木とアレルギー

ウルシ科の植物で肌がかぶれることは良く知られていますが、その他にも加工中にアレルギー症状を引き起こすと言われる木材はたくさんあります。木工家の間では、アフリカ産のブビンガ材の粉を吸うと、くしゃみが止まらなくなることがよく知られています。また、シルキーオーク材のように加工する際に肌が黒くなるなど、皮膚炎を起こす木もあります。実際、一部の木材は国内での加工が法律で禁止されています。皮膚炎の原因となるパーフェロー材を加工していた会社が処分されたこともあるので問題は意外と深刻です。

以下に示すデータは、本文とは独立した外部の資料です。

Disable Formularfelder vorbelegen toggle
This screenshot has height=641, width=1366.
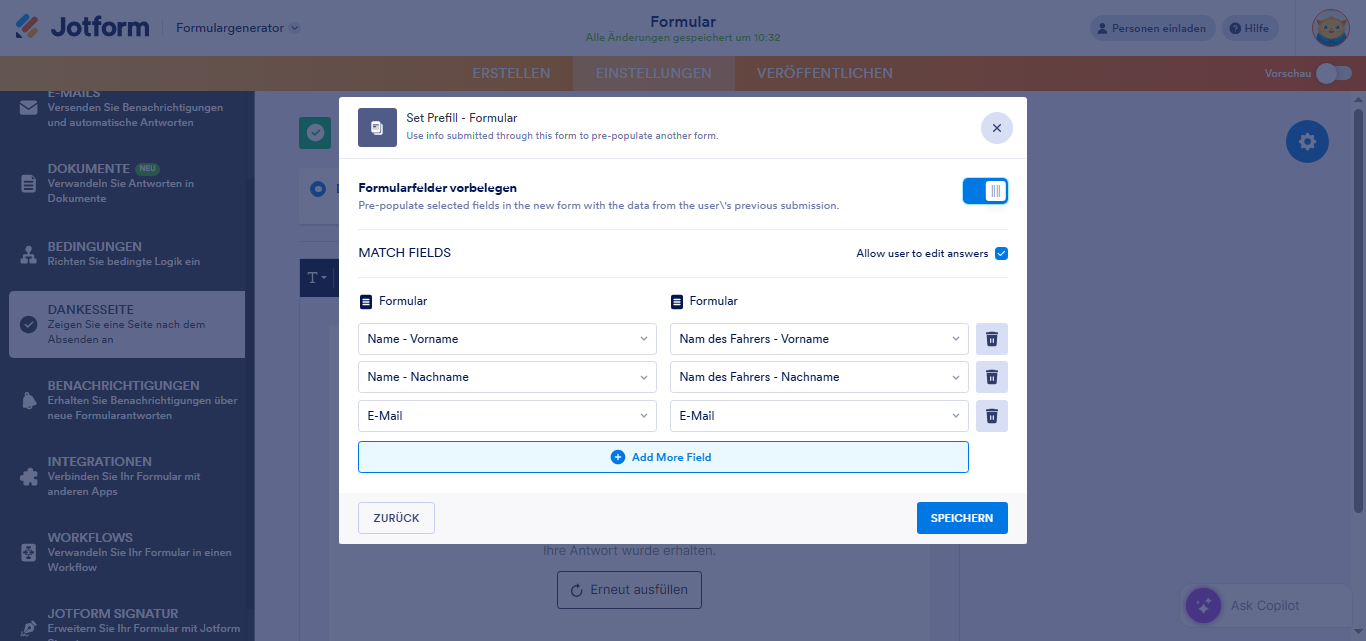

弦楽器の材料として絶対に欠かせない木材であるローズウッドやエボニー、マホガニーの仲間にもアレルギーを引き起こすものがたくさんあります。どの材も音響的に優れていることはもちろん、ルックスや手触りに至るまで、すべてがあまりにも魅力溢れる素材なのが悩ましいところです。私自身は幸い皮膚が丈夫なようで、シルキーオークやパーフェローをはじめ、どんな木材を加工しても皮膚炎を起こしたことはありません。

木製品の美しさや木工の楽しさを考えると、多少の不都合は目をつぶってしまいがちですが、木工をできるだけ長く続けるためにも、作業中はなるべく粉塵を吸い込まないように常に注意しています。

木工家 アンビル シゲル

アンビル シゲル

1971年生まれ。主にギターなどの弦楽器の製作を手掛ける木工家。
1998年に単身渡米し、アリゾナ州にある弦楽器製作学校に入学。帰国後、千葉県内に自らの工房を構える。木材に対する愛情に溢れ、そしてまた造詣も深い。